Selected excerpt —
Mistral HA and Scalability

Launchpad blueprints:

https://blueprints.launchpad.net/mistral/+spec/mistral-ha-spec https://blueprints.launchpad.net/mistral/+spec/mistral-ha-gate https://blueprints.launchpad.net/mistral/+spec/mistral-multinode-tests https://blueprints.launchpad.net/mistral/+spec/mistral-fault-tolerance https://blueprints.launchpad.net/mistral/+spec/mistral-scale-up-down

Mistral needs to be highly available (HA) and scalable.

This specification doesn’t attempt to describe all steps and measures that need to be taken in order to achieve these goals. It rather aims to set a common ground for understanding what tasks and challenges the team needs to solve and proposes approximate approaches for that.

Problem description

In a nutshell, being highly available and scalable means that we should be able to run more than one Mistral cluster component of any type (api, engine, executor) and gain more reliability and performance. Originally, Mistral was designed to be fully asynchronous and thus easily scalable, so we know that Mistral, in fact, works with multiple APIs, engines and executors and its performance becomes higher in this case. High availability though is a complex non functional requirement that is usually achieved by making lots of changes to account for various failure situations that can happen with multiple nodes of the systems. Particularly, the system should gracefully handle cluster topology changes: node addition and node departure. These events should not affect normal work of workflows that have already been started. So far, the Mistral team hasn’t spent significant time on HA. Although Mistral partially implements these two non functional requirements we need to make sure that all of their corresponding aspects are implemented and tested. This specification aims to clearly define these aspects and roughly propose approaches for taking care of them.

Requests —
• A. Quote the Mistral HA and scalability spec word for word, everything from "Mistral HA and" down to "(HA) and scalable.".
• B. Continue writing the Mistral HA and scalability spec, starting right after its last sentence.
The listing that follows comes from a separate source.

Dataset content —
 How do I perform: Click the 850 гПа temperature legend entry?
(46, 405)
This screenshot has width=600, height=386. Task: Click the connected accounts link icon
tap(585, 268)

Outputs by task —
• A.
Mistral HA and Scalability

Launchpad blueprints:

https://blueprints.launchpad.net/mistral/+spec/mistral-ha-spec https://blueprints.launchpad.net/mistral/+spec/mistral-ha-gate https://blueprints.launchpad.net/mistral/+spec/mistral-multinode-tests https://blueprints.launchpad.net/mistral/+spec/mistral-fault-tolerance https://blueprints.launchpad.net/mistral/+spec/mistral-scale-up-down

Mistral needs to be highly available (HA) and scalable.

• B.
Use Cases

  • Scalability is needed when performance of a Mistral cluster component, such as Mistral engine, limited by resources (I/O, RAM, CPU) of a single machine, is not sufficient. Those are any use cases that assume significant load on Mistral, essentially lots of tasks processed by Mistral per time unit. Example: hosted workflow service in a public cloud.

  • High availability is critically important for use cases where workflows managed by Mistral should live even in case of infrastructure failures. To deal with these failures the system needs to have redundancy, i.e. extra instances of cluster components. Losing part of them doesn’t affect normal work of the system, all functionality continues to be accessible.

Proposed change

Testing infrastructure

Currently, Mistral team doesn’t have any infrastructure that would allow to automate testing of multi-node Mistral, whether we want to test scalability properties or reliability and availability. The first step towards achieving the goals defined by the spec is to create such an infrastructure.

Currently, the requirements for this infrastructure are seen as follows:

  • New gate in OpenStack CI that will allow to run any number of Mistral cluster components as separate processes

  • Python utility methods that will allow to start, stop and find running Mistral cluster components. This is required because we should be able to have different number of cluster components for different tests within the same gate. It will also allow to test addition and departure of cluster nodes (scale up and down).

  • Means that will allow to imitate infrastructure failures. One of the most important is lost messages in RPC.

  • A tool for benchmarking Mistral performance when it’s installed in multi-node mode. Ideally, it needs to be a separate gate (most likely based on Rally)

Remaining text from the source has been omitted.